_What you are asked to do_: What you return must match the records word for word, except that images are dropped.

_Records drawn from a dataset_:
• • • • •
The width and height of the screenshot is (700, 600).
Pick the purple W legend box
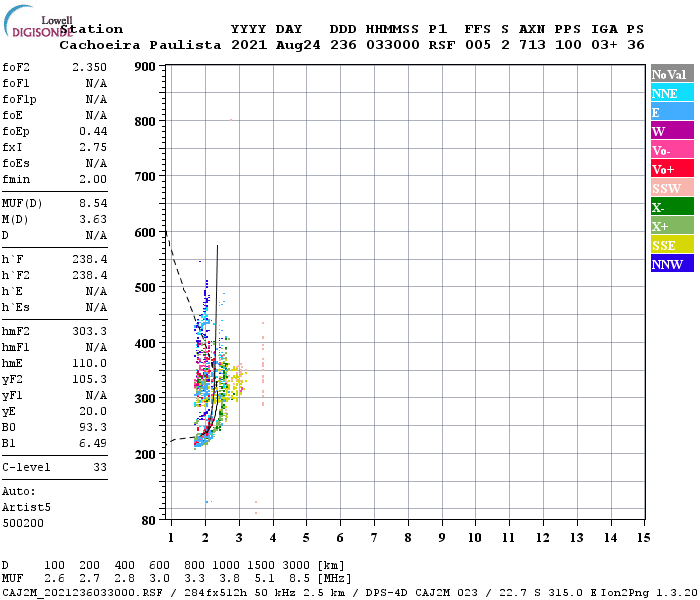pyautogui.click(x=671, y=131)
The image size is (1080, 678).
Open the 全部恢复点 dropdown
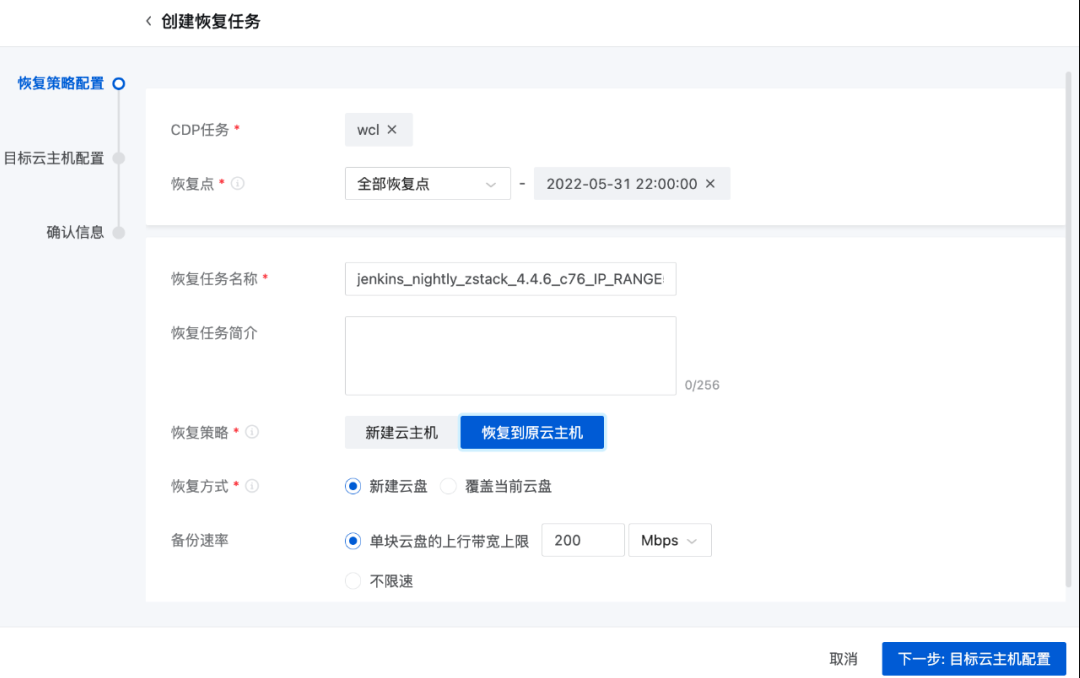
• • • • •
_Result below_:
The width and height of the screenshot is (700, 600).
Pick the purple W legend box
pyautogui.click(x=671, y=131)
The image size is (1080, 678).
Open the 全部恢复点 dropdown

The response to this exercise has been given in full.